Exercise
Here are some entries. Print them exactly as they are.

Stored records:

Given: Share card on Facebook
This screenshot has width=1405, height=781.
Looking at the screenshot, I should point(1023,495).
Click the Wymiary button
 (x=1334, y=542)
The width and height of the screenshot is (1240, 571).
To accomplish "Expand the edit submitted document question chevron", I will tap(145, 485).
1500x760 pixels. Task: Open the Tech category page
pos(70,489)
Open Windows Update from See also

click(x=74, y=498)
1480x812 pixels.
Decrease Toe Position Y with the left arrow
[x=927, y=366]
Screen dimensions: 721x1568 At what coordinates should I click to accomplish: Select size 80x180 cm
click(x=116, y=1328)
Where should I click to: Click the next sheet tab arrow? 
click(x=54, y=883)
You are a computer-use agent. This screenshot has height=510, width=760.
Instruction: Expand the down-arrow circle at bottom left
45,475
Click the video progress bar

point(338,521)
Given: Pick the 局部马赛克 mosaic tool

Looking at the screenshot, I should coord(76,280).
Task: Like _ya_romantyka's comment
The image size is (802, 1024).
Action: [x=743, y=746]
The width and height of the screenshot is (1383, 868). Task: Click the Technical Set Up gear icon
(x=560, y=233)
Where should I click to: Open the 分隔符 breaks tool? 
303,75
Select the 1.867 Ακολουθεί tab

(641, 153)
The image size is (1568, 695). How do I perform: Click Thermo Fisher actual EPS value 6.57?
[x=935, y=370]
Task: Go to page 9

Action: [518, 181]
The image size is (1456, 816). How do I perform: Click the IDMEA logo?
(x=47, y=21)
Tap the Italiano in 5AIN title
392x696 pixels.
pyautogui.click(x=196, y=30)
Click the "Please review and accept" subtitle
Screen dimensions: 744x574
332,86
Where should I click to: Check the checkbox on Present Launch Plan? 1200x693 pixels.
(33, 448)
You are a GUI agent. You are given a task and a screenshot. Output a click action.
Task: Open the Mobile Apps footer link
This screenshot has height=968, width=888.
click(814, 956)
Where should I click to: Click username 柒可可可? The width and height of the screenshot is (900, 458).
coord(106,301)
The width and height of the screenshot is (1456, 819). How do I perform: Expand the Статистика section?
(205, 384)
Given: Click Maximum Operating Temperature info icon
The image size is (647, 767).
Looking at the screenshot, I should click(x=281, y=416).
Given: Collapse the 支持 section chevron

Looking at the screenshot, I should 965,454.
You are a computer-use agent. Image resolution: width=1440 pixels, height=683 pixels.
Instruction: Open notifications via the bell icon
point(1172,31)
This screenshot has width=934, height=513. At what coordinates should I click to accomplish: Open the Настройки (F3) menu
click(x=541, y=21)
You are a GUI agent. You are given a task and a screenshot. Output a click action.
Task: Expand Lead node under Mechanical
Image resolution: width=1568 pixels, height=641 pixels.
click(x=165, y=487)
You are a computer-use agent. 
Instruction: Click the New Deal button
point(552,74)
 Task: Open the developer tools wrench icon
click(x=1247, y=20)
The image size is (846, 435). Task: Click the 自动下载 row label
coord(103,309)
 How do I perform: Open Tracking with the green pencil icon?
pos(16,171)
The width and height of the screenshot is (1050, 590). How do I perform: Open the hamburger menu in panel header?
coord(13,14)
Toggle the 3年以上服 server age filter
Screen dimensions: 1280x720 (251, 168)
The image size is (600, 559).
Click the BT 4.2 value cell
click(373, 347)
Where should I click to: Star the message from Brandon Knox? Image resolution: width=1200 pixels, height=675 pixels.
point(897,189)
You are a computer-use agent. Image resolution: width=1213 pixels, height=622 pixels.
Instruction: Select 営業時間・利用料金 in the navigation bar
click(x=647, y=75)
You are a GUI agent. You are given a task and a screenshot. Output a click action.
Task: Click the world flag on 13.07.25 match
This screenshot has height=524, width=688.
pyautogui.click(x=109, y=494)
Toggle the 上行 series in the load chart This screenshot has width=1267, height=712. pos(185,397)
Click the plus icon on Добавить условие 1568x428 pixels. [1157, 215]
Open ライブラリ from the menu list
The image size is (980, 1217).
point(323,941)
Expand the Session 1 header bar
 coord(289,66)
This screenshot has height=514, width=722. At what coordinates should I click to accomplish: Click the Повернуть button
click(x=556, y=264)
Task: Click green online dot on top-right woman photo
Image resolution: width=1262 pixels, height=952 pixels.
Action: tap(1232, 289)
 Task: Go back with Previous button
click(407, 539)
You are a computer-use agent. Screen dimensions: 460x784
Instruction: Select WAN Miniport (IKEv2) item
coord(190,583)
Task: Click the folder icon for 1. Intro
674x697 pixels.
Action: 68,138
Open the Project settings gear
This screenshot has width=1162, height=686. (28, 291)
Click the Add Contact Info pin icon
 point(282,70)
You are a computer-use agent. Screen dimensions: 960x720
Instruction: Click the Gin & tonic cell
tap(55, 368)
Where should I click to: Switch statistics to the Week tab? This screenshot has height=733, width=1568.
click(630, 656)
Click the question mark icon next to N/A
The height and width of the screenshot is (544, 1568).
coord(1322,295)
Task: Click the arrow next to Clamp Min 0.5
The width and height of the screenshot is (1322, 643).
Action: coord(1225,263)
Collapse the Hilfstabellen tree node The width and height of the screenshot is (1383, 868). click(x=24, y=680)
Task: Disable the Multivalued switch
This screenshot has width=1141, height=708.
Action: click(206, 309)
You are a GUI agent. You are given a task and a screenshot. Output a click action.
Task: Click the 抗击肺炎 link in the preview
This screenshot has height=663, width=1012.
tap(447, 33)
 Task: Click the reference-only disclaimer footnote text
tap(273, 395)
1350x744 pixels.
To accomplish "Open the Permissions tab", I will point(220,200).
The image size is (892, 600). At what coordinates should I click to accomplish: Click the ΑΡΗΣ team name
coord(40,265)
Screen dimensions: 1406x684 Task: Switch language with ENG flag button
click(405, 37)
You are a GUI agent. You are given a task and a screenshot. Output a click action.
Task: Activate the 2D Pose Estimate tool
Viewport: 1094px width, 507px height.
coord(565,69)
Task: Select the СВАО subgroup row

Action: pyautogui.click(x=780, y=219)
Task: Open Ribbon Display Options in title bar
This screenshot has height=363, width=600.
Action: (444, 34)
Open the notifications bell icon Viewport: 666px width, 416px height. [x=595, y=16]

Output of the exercise
Given: Share card on Facebook
This screenshot has width=1405, height=781.
Looking at the screenshot, I should point(1023,495).
Click the Wymiary button
 (x=1334, y=542)
The width and height of the screenshot is (1240, 571).
To accomplish "Expand the edit submitted document question chevron", I will tap(145, 485).
1500x760 pixels. Task: Open the Tech category page
pos(70,489)
Open Windows Update from See also

click(x=74, y=498)
1480x812 pixels.
Decrease Toe Position Y with the left arrow
[x=927, y=366]
Screen dimensions: 721x1568 At what coordinates should I click to accomplish: Select size 80x180 cm
click(x=116, y=1328)
Where should I click to: Click the next sheet tab arrow? 
click(x=54, y=883)
You are a computer-use agent. This screenshot has height=510, width=760.
Instruction: Expand the down-arrow circle at bottom left
45,475
Click the video progress bar

point(338,521)
Given: Pick the 局部马赛克 mosaic tool

Looking at the screenshot, I should coord(76,280).
Task: Like _ya_romantyka's comment
The image size is (802, 1024).
Action: [x=743, y=746]
The width and height of the screenshot is (1383, 868). Task: Click the Technical Set Up gear icon
(x=560, y=233)
Where should I click to: Open the 分隔符 breaks tool? 
303,75
Select the 1.867 Ακολουθεί tab

(641, 153)
The image size is (1568, 695). How do I perform: Click Thermo Fisher actual EPS value 6.57?
[x=935, y=370]
Task: Go to page 9

Action: [518, 181]
The image size is (1456, 816). How do I perform: Click the IDMEA logo?
(x=47, y=21)
Tap the Italiano in 5AIN title
392x696 pixels.
pyautogui.click(x=196, y=30)
Click the "Please review and accept" subtitle
Screen dimensions: 744x574
332,86
Where should I click to: Check the checkbox on Present Launch Plan? 1200x693 pixels.
(33, 448)
You are a GUI agent. You are given a task and a screenshot. Output a click action.
Task: Open the Mobile Apps footer link
This screenshot has height=968, width=888.
click(814, 956)
Where should I click to: Click username 柒可可可? The width and height of the screenshot is (900, 458).
coord(106,301)
The width and height of the screenshot is (1456, 819). How do I perform: Expand the Статистика section?
(205, 384)
Given: Click Maximum Operating Temperature info icon
The image size is (647, 767).
Looking at the screenshot, I should click(x=281, y=416).
Given: Collapse the 支持 section chevron

Looking at the screenshot, I should 965,454.
You are a computer-use agent. Image resolution: width=1440 pixels, height=683 pixels.
Instruction: Open notifications via the bell icon
point(1172,31)
This screenshot has width=934, height=513. At what coordinates should I click to accomplish: Open the Настройки (F3) menu
click(x=541, y=21)
You are a GUI agent. You are given a task and a screenshot. Output a click action.
Task: Expand Lead node under Mechanical
Image resolution: width=1568 pixels, height=641 pixels.
click(x=165, y=487)
You are a computer-use agent. 
Instruction: Click the New Deal button
point(552,74)
 Task: Open the developer tools wrench icon
click(x=1247, y=20)
The image size is (846, 435). Task: Click the 自动下载 row label
coord(103,309)
 How do I perform: Open Tracking with the green pencil icon?
pos(16,171)
The width and height of the screenshot is (1050, 590). How do I perform: Open the hamburger menu in panel header?
coord(13,14)
Toggle the 3年以上服 server age filter
Screen dimensions: 1280x720 (251, 168)
The image size is (600, 559).
Click the BT 4.2 value cell
click(373, 347)
Where should I click to: Star the message from Brandon Knox? Image resolution: width=1200 pixels, height=675 pixels.
point(897,189)
You are a computer-use agent. Image resolution: width=1213 pixels, height=622 pixels.
Instruction: Select 営業時間・利用料金 in the navigation bar
click(x=647, y=75)
You are a GUI agent. You are given a task and a screenshot. Output a click action.
Task: Click the world flag on 13.07.25 match
This screenshot has height=524, width=688.
pyautogui.click(x=109, y=494)
Toggle the 上行 series in the load chart This screenshot has width=1267, height=712. pos(185,397)
Click the plus icon on Добавить условие 1568x428 pixels. [1157, 215]
Open ライブラリ from the menu list
The image size is (980, 1217).
point(323,941)
Expand the Session 1 header bar
 coord(289,66)
This screenshot has height=514, width=722. At what coordinates should I click to accomplish: Click the Повернуть button
click(x=556, y=264)
Task: Click green online dot on top-right woman photo
Image resolution: width=1262 pixels, height=952 pixels.
Action: tap(1232, 289)
 Task: Go back with Previous button
click(407, 539)
You are a computer-use agent. Screen dimensions: 460x784
Instruction: Select WAN Miniport (IKEv2) item
coord(190,583)
Task: Click the folder icon for 1. Intro
674x697 pixels.
Action: 68,138
Open the Project settings gear
This screenshot has width=1162, height=686. (28, 291)
Click the Add Contact Info pin icon
 point(282,70)
You are a computer-use agent. Screen dimensions: 960x720
Instruction: Click the Gin & tonic cell
tap(55, 368)
Where should I click to: Switch statistics to the Week tab? This screenshot has height=733, width=1568.
click(630, 656)
Click the question mark icon next to N/A
The height and width of the screenshot is (544, 1568).
coord(1322,295)
Task: Click the arrow next to Clamp Min 0.5
The width and height of the screenshot is (1322, 643).
Action: coord(1225,263)
Collapse the Hilfstabellen tree node The width and height of the screenshot is (1383, 868). click(x=24, y=680)
Task: Disable the Multivalued switch
This screenshot has width=1141, height=708.
Action: click(206, 309)
You are a GUI agent. You are given a task and a screenshot. Output a click action.
Task: Click the 抗击肺炎 link in the preview
This screenshot has height=663, width=1012.
tap(447, 33)
 Task: Click the reference-only disclaimer footnote text
tap(273, 395)
1350x744 pixels.
To accomplish "Open the Permissions tab", I will point(220,200).
The image size is (892, 600). At what coordinates should I click to accomplish: Click the ΑΡΗΣ team name
coord(40,265)
Screen dimensions: 1406x684 Task: Switch language with ENG flag button
click(405, 37)
You are a GUI agent. You are given a task and a screenshot. Output a click action.
Task: Activate the 2D Pose Estimate tool
Viewport: 1094px width, 507px height.
coord(565,69)
Task: Select the СВАО subgroup row

Action: pyautogui.click(x=780, y=219)
Task: Open Ribbon Display Options in title bar
This screenshot has height=363, width=600.
Action: (444, 34)
Open the notifications bell icon Viewport: 666px width, 416px height. [x=595, y=16]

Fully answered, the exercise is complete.